Trotz der somit ausschließlich zum Nachteil des Angeklagten ergänzten und korrigierten Strafzumessungsgründe ist die vom Erstgericht verhängte Sanktion angesichts des Schuld- und Unrechtsgehalts der vorliegenden Tat zu streng ausgefallen und war auf angemessene zwölf Monate zu reduzieren. Die bedingte Nachsicht auch nur eines Teils der Freiheitsstrafe zog das Erstgericht zu Recht wegen des erheblich einschlägig getrübten Vorlebens des Angeklagten ebenso wenig in Betracht wie die Umwandlung eines Teils der Freiheitsstrafe in eine Geldstrafe in Anwendung des § 43a Abs 2 StGB. Aus denselben spezialpräventiven Erwägungen kommt jedoch auch die Verhängung einer Geldstrafe anstelle der primär angedrohten Freiheitsstrafe in Anwendung des § 37 Abs 1 StGB beim Angeklagten nicht mehr in Frage.

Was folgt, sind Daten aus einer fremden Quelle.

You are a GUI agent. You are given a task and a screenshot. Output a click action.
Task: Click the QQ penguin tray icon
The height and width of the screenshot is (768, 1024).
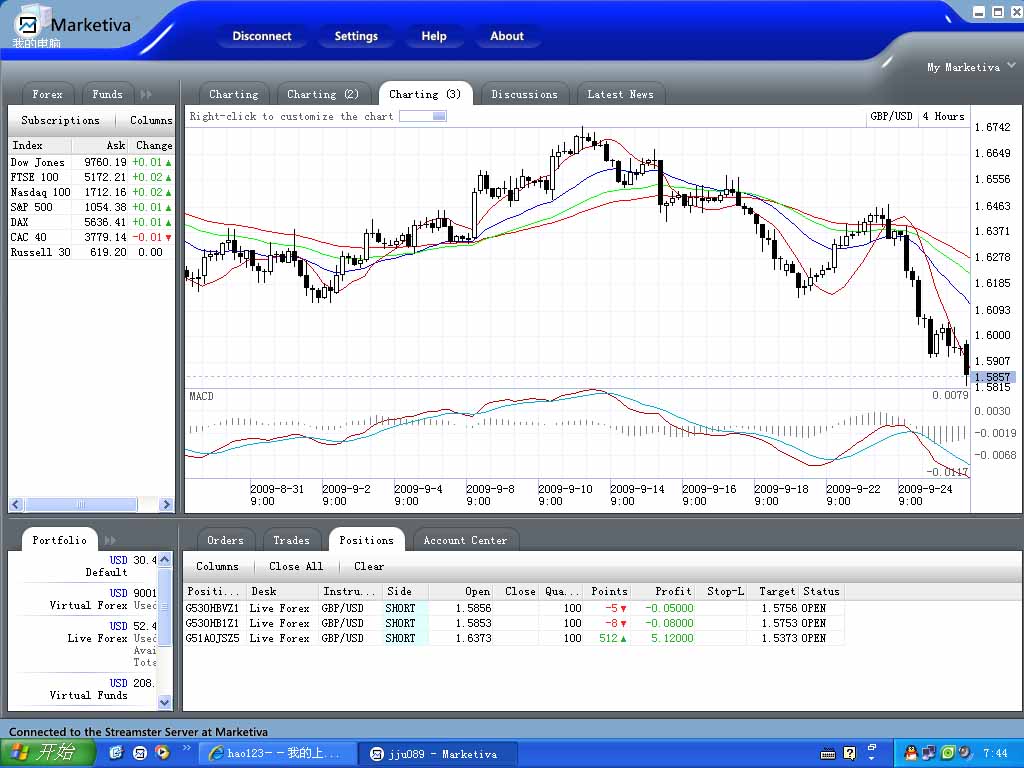click(x=911, y=752)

Der Ausgang des Berufungsverfahrens hat die im Spruch angeführten Kostenfolgen.
Infolge Abänderung des Strafausspruchs war der davon abhängige Beschluss nach § 494a StPO aufzuheben und hatte das Berufungsgericht darüber selbst zu entscheiden ( Jerabek/Ropper in Höpfel/Ratz , WK-StPO § 494a Rz 11 und § 498 Rz 8; RIS-Justiz RS0101886, RS0101859).
Der Angeklagte wurde innerhalb der bereits auf fünf Jahre verlängerten Probezeit zu B* des Landesgerichtes Feldkirch einschlägig rückfällig, dies nur acht Monate nach seiner Entlassung aus der zu ** des Landesgerichtes Feldkirch verbüßten Freiheitsstrafe. Der Vollzug von Freiheitsstrafen vermochte den Angeklagten zum wiederholen Male nicht von der neuerlichen Begehung (einschlägiger) strafbarer Handlungen abzuhalten. Der Widerruf ist damit im Sinne des § 53 Abs 1 StGB zusätzlich zur verhängten Freiheitsstrafe geboten.